Try it:
Present exactly, and only, the lines running from the line that contains "Task: Open the recent project named android" through the end of the entries below.
· · · · · · ·
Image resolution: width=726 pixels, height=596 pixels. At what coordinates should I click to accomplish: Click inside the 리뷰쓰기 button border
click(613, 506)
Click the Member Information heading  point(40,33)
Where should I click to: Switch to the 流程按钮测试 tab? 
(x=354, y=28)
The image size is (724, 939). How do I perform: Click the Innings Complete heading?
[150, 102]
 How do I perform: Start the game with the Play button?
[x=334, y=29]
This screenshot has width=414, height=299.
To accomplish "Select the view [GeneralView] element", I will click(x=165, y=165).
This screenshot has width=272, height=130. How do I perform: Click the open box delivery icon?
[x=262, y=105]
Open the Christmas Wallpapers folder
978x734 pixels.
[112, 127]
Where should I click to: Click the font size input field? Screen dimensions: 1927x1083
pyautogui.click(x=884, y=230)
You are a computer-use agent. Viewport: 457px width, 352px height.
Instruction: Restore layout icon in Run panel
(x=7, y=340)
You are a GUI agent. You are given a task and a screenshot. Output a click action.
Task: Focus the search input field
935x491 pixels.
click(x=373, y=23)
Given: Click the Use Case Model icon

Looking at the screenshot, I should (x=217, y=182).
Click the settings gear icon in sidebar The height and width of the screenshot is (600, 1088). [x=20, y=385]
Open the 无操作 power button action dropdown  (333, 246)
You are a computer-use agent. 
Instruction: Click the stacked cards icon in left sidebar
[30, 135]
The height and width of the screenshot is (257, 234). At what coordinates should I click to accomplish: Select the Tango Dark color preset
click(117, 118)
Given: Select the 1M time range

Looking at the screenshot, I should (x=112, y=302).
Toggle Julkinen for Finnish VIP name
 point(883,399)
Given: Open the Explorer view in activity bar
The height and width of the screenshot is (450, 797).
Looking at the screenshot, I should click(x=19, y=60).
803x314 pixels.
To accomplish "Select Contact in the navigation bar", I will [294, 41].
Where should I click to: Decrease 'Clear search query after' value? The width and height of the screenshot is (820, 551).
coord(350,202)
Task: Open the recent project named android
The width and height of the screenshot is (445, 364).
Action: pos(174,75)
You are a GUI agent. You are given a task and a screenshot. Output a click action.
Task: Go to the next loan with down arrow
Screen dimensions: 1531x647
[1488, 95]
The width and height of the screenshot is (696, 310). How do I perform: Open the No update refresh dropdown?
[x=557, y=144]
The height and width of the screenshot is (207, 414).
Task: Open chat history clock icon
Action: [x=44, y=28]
· · · · · · ·
Response to the exercise:
Task: Open the recent project named android
The width and height of the screenshot is (445, 364).
Action: pos(174,75)
You are a GUI agent. You are given a task and a screenshot. Output a click action.
Task: Go to the next loan with down arrow
Screen dimensions: 1531x647
[1488, 95]
The width and height of the screenshot is (696, 310). How do I perform: Open the No update refresh dropdown?
[x=557, y=144]
The height and width of the screenshot is (207, 414).
Task: Open chat history clock icon
Action: [x=44, y=28]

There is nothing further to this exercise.